Even if your management skills are world class, you still can't be the best possible manager unless you first take the simple steps outlined in this video and focus on yourself first.
- For most people, managing a team is hard work. If you don't believe me, do a search on Amazon.com for the category of management and leadership and you'll find around 4,000 or 5,000 titles released just in the past 90 days. Why do you think there are so many different management books? Well, it's not easy, that's why. Helping others to do their best work is challenging. I'm not going to even try to recount any of the many different management theories. As Peter Drucker famously said, "most of what we call management consists of making it "difficult for people to get their work done." Instead, let met tell you what I believe are the two most important areas of focus for a manager in disruptive times.
The first focus of a manager has nothing to do with managing your team. If you want to become a manager of the future, your first focus has to be you, you first. Why does the principle of you first matter so much? If you're doing the work that you feel you're meant to do, or at least you're on the path to doing that, you will inevitably be better at your work, and therefore you're going to be better as a manager. But if you don't feel that you have the right portfolio of work, that you're not doing what you're meant to be doing for work, you're going to have a much harder time helping others.
It's also much harder to serve as a role model for your team. I don't necessarily care what process you use to be very clear on the skills you love using the most, there are many different approaches, what matters most is that you firmly believe that you've been given some deep and recent insights into what makes you different, what makes you tick. Whatever your preference, it's important that you update those insights regularly. Remember, the fundamental shift towards lifelong learning means that we're all constantly changing and adapting, using new skills and polishing old ones, so it's critical to have a recent snapshot of your personal abilities and goals.

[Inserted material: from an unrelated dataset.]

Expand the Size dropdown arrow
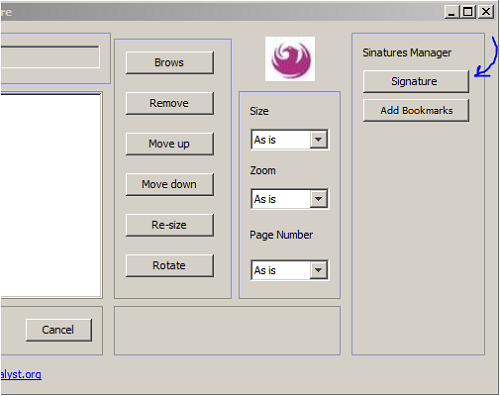click(318, 139)
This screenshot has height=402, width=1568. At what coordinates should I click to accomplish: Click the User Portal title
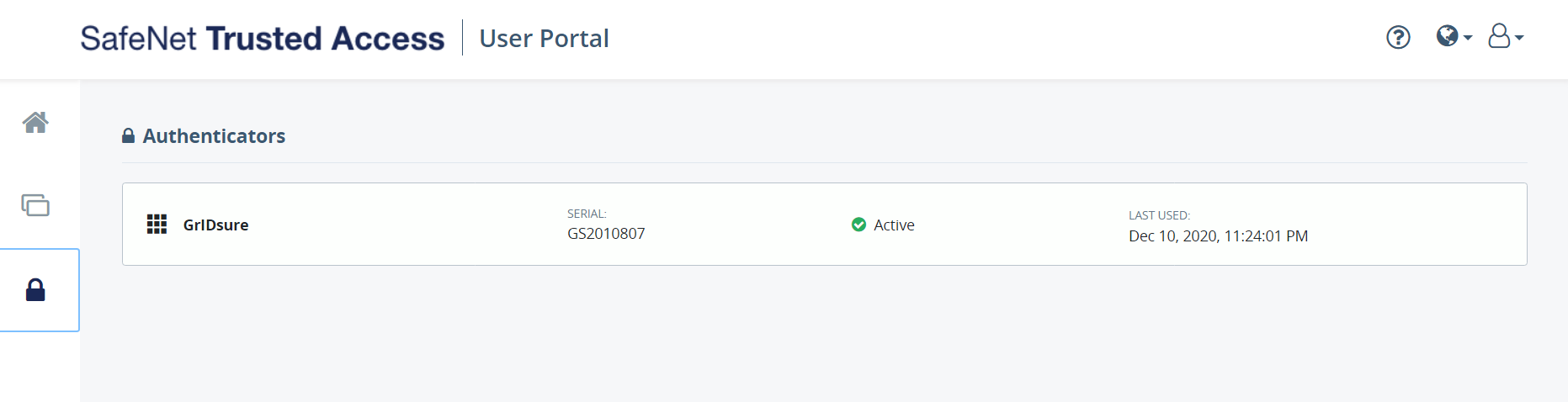coord(544,39)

Now, obviously I'm not trying to puff up your ego and tell you, you first means you matter more than your workers. Instead, I want to make it clear you have to do your own career homework on a regular basis or you won't be anywhere near as useful to your team as you could be. Remember too, that the world is changing rapidly. If you aren't constantly updating your understanding of the work you most enjoy doing, you kind find your work environment shifts dramatically overnight and you'll suddenly need to adapt and dramatically.
What's the second critical area of focus? Making sure your team members are all aware of their own unique skills and knowledges and are doing the work they most want to do as well.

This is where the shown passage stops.